Als er wieder sehen konnte, befand sich der Mann an seiner Seite und hielt ihn sicher am Oberarm. Auch dieser Krieger war riesig. Emilio fühlte sich wie ein Zwerg neben ihm.
«Keiner von ihnen dachte daran, dich zu füttern, oder?», fragte er mit tiefer, grollender Stimme. «Wobei Almbart, der Idiot, es wohl absichtlich vergessen hat.»
Emilio nickte nur.
«Gehen wir in die Küche. Und setz deine Mütze wieder auf. Ich weiß nicht, wie das Zeichen dorthin kam, aber die Antwort ist wahrscheinlich nicht so simpel, wie dieser hirnlose Haufen denkt.»
Kurze Zeit später fand sich Emilio in einer behaglichen Küche wieder, wo ihm eine Magd eine Tasse warme Milch mit Honig und ein Festessen aus Brot, Würstchen, Suppe und verschiedenen Käsesorten servierte.

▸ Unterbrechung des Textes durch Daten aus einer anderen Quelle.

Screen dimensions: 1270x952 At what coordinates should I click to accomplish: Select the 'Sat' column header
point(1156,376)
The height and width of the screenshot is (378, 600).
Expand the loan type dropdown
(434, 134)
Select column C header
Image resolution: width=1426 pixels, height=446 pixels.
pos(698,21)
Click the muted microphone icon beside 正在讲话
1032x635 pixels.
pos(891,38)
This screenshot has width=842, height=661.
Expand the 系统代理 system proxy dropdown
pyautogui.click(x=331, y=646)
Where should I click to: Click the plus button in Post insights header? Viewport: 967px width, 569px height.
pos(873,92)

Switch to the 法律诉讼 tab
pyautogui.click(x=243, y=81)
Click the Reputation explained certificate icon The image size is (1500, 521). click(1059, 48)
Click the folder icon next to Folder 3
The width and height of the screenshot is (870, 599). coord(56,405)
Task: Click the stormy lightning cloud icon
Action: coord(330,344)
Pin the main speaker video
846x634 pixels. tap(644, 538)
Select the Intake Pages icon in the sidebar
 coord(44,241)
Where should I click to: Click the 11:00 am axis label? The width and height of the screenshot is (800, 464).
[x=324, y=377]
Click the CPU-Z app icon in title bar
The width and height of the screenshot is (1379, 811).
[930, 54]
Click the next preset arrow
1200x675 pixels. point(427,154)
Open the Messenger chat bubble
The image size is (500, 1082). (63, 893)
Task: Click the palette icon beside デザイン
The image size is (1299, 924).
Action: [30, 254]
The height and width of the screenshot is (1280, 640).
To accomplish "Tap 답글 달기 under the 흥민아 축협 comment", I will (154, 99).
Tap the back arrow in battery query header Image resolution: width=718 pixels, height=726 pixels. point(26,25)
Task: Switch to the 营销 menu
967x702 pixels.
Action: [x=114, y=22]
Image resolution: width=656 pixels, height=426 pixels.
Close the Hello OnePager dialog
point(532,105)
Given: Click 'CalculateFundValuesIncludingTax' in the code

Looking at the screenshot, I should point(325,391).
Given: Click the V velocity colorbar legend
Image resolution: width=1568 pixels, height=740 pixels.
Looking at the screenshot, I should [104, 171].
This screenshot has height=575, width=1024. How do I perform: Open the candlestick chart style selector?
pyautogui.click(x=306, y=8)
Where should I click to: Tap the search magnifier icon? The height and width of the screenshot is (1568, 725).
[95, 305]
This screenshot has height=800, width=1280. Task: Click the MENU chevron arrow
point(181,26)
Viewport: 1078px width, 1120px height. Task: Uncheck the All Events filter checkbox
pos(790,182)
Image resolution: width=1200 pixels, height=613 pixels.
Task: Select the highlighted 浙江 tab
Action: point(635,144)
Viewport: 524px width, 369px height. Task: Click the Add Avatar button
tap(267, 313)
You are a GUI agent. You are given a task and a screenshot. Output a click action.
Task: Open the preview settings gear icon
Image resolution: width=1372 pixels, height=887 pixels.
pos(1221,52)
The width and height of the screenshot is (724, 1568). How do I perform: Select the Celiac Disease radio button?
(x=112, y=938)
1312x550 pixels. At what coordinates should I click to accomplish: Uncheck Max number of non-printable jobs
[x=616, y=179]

Emilios Magen knurrte vor Erwartung, doch er wusste auch, dass die Dinge nicht immer so waren, wie sie zu sein schienen. Diese Leute mochten ihn hassen, aber bis auf weiteres waren sie seine Familie. «Wie ist eure Lage hier auf der Burg und bei dem schrecklichen Wetter? Gibt es genug Essen für alle?»
Die Magd legte ihm eine von Seife und Laugen gerötete Hand auf die Schulter. Sie hatte ein schlichtes, freundliches Gesicht und ein schönes Lächeln. «Iss einfach, mein Hübscher. Der Prinzregent kümmert sich um uns. Wir erleben Entbehrungen, aber Hunger gehört nicht dazu.»
Emilio überflog rasch die Auswahl und wählte jene Speisen aus, die er essen wollte.